Repotting stephania suberosa — frequently asked questions

How often should you repot stephania suberosa?

Lift and divide every 3–4 years once clumps congest for stephania suberosa. Stephania Suberosa is lifted and divided, not "repotted". Every 3–4 years, once the foliage has died back and it is dormant, lift the clump, separate the offsets, and replant at the correct depth in very free-draining gritty cactus mix. Crowding, not pot size, is what reduces flowering over time.

What size pot does stephania suberosa need?

Pot size matters less than depth and spacing here. When you replant stephania suberosa, set the bulbs or tubers at the correct depth (a rough guide: two to three times their own height of soil over the top) and space them so they are not touching. A wide, shallow pot suits a clump better than a tall narrow one. Use our pot size calculator to size it from the plant's current pot and root spread.

When is the best time of year to repot stephania suberosa?

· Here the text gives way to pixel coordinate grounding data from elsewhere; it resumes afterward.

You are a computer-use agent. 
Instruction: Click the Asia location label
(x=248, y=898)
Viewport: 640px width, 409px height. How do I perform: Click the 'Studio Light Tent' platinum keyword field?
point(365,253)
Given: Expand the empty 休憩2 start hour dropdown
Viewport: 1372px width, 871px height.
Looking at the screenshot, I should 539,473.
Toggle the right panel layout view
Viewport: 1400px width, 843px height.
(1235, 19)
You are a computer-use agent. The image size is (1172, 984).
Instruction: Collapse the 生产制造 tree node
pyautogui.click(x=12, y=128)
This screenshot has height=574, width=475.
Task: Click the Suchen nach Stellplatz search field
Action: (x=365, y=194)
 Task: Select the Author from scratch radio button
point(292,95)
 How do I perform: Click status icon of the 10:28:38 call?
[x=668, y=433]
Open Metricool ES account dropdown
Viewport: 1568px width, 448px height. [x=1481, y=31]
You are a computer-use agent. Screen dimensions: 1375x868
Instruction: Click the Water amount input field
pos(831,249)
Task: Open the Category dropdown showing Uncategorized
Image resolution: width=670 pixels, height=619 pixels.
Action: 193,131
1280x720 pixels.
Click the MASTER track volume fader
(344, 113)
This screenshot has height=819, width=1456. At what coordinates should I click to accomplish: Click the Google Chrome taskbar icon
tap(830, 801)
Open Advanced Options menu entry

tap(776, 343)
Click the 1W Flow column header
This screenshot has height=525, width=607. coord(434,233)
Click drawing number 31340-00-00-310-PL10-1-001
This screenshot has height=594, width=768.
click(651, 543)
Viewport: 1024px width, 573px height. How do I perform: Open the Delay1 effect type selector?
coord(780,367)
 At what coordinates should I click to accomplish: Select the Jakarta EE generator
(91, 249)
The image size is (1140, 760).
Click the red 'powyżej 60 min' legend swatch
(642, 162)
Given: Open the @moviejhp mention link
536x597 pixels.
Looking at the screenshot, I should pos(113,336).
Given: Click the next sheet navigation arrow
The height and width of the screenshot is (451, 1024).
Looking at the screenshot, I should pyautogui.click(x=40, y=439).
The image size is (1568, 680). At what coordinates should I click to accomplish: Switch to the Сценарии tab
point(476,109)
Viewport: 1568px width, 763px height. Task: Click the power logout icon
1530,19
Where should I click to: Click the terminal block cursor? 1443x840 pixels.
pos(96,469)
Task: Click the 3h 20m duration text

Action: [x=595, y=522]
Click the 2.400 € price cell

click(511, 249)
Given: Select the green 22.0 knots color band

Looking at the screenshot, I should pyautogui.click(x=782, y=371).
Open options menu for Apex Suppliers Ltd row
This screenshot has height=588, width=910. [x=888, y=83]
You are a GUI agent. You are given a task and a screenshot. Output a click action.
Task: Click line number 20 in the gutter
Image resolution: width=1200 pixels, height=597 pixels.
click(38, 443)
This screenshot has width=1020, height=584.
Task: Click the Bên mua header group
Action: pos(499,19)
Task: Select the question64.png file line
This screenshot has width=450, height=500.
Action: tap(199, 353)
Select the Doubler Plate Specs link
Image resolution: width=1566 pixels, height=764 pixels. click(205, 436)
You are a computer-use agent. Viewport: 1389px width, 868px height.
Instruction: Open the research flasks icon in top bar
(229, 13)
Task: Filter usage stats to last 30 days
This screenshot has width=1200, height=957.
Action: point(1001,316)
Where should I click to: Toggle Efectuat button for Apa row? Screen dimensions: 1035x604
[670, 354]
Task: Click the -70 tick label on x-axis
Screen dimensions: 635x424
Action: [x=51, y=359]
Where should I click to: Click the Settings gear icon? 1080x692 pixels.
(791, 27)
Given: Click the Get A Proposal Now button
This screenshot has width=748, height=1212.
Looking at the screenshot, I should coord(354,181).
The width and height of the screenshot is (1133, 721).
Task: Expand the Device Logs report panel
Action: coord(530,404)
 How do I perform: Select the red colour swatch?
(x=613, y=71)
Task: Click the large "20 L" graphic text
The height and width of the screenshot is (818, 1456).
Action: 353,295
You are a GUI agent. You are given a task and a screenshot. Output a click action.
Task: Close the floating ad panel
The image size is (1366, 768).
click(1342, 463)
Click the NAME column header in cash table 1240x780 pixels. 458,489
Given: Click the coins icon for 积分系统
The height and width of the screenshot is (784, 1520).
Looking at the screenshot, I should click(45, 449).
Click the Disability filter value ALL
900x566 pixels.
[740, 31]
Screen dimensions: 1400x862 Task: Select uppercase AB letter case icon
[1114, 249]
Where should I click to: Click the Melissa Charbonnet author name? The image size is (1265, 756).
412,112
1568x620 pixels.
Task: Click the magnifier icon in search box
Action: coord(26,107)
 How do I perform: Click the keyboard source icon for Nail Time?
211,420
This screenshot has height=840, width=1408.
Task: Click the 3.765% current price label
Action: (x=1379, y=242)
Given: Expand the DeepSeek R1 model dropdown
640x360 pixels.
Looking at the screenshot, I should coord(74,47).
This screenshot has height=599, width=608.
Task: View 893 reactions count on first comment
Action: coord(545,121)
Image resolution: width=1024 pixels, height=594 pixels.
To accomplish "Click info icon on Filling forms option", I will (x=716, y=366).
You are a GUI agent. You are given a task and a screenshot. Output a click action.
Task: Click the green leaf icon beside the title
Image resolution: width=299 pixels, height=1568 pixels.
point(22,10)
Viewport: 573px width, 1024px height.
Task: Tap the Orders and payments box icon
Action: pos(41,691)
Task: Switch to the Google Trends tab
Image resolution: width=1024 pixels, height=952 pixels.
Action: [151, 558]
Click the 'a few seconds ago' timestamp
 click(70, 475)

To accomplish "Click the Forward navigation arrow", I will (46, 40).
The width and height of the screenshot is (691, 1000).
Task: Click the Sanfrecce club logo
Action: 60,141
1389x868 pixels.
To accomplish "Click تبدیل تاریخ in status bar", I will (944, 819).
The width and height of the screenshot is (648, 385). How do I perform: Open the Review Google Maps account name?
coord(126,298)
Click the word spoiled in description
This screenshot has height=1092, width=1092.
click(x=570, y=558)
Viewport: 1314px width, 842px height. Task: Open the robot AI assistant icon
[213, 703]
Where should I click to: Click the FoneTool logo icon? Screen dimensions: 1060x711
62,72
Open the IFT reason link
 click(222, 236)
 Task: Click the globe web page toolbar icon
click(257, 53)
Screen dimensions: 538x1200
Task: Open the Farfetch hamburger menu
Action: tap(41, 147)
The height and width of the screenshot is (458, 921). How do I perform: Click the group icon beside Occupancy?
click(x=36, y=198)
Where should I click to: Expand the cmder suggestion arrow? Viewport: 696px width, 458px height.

The only safe window is dormancy: wait until the foliage has yellowed and died back naturally, lift and divide then, and replant before or at the start of the next growing season. Disturbing stephania suberosa in full growth or flower sets it back badly.

Do you "repot" stephania suberosa, or lift and divide it?

You lift and divide it. Stephania Suberosa grows from bulbs or tubers, so instead of repotting you wait for dormancy, lift the congested clump, separate the healthy offsets, and replant them at the right depth and spacing. Doing this every 3–4 years restores flowering.

Should you fertilise stephania suberosa after repotting?

Hold off feeding stephania suberosa until it is in active growth again. Fresh soil already carries enough nutrients to get it re-established, and feeding disturbed roots too soon does more harm than good.